= WRITTEN TASK =
Copy out the rows between the line holding "Screen dimensions: 1512x793" and the line holding "pyautogui.click(x=1469, y=225)", inclusive, with the pictures omitted.

= SUPPLIED RECORDS =

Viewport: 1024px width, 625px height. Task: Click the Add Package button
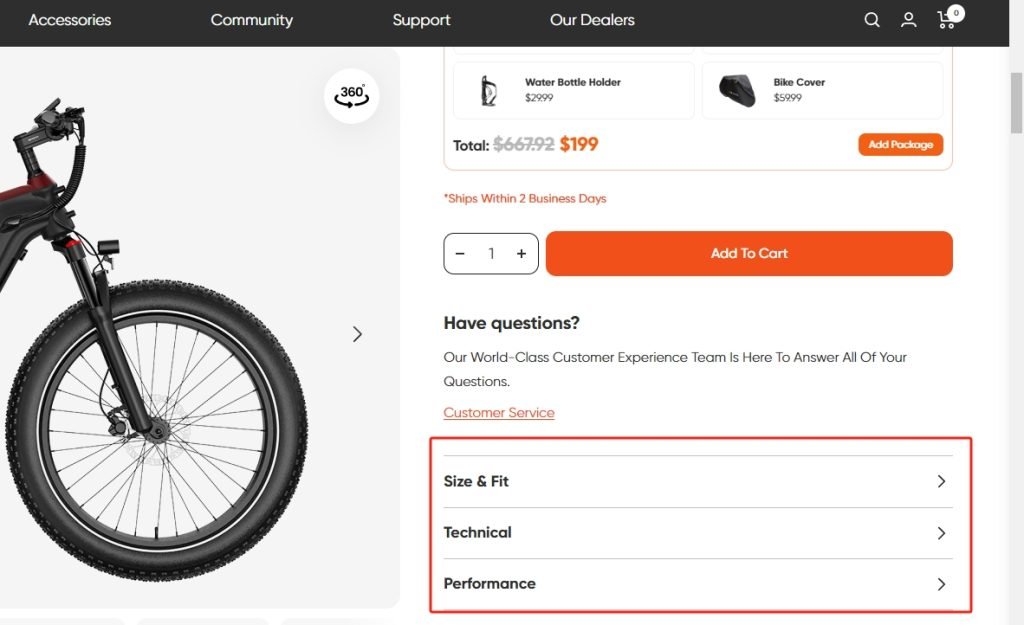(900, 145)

* * *

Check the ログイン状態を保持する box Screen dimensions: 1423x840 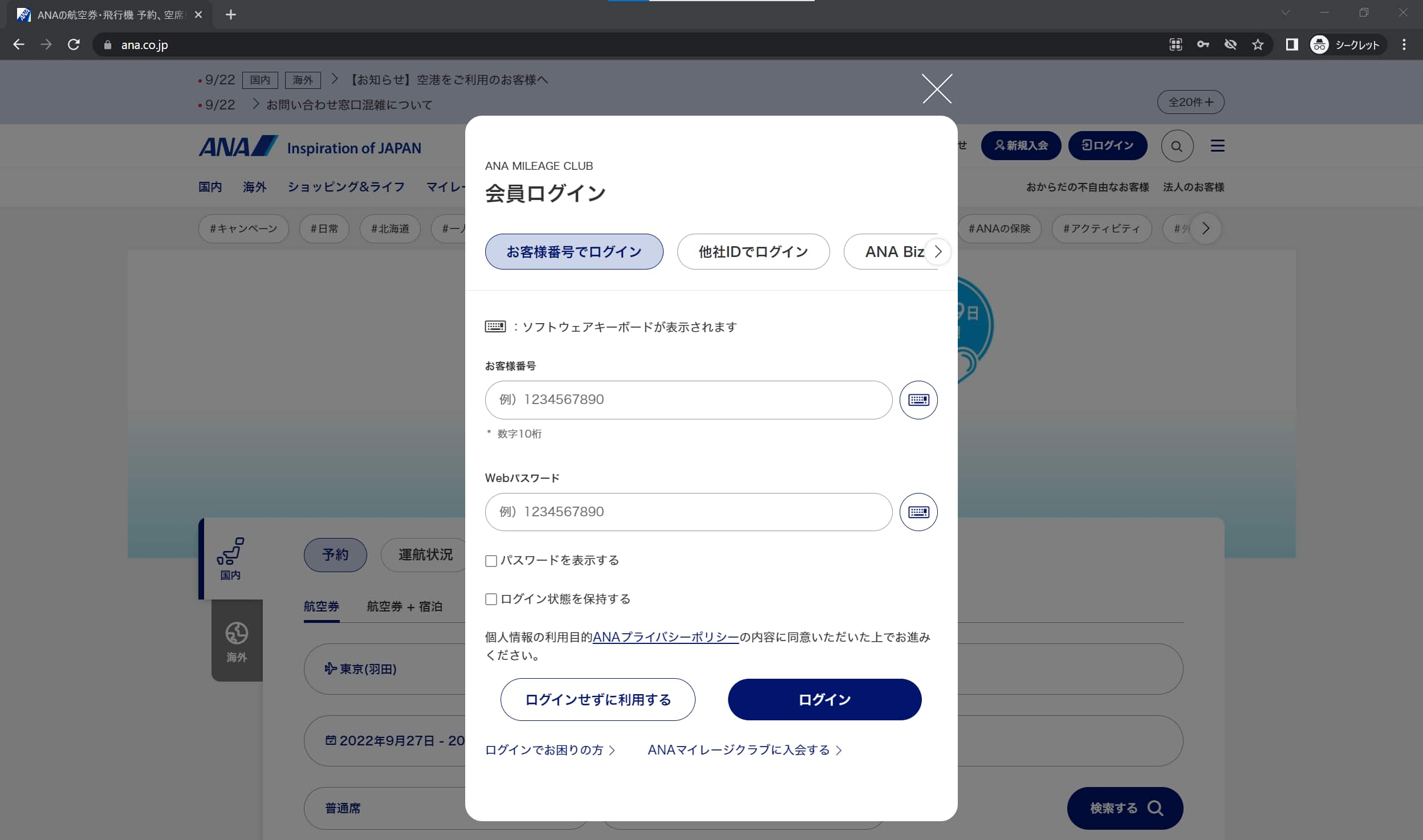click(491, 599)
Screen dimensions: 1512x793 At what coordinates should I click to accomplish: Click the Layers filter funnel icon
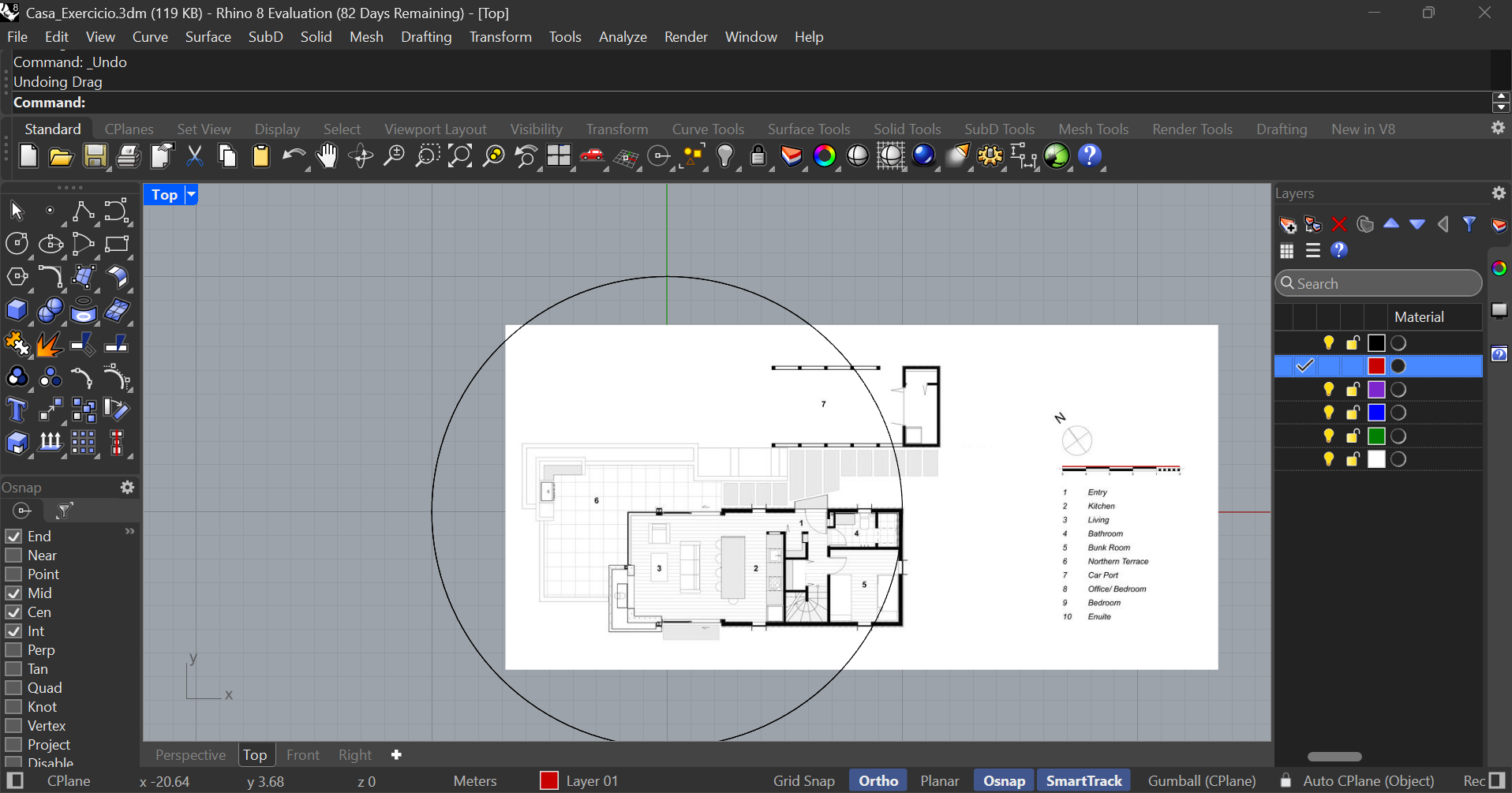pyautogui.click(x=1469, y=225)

= COMPLETE OUTPUT =
Screen dimensions: 1512x793 At what coordinates should I click to accomplish: Click the Layers filter funnel icon
pyautogui.click(x=1469, y=225)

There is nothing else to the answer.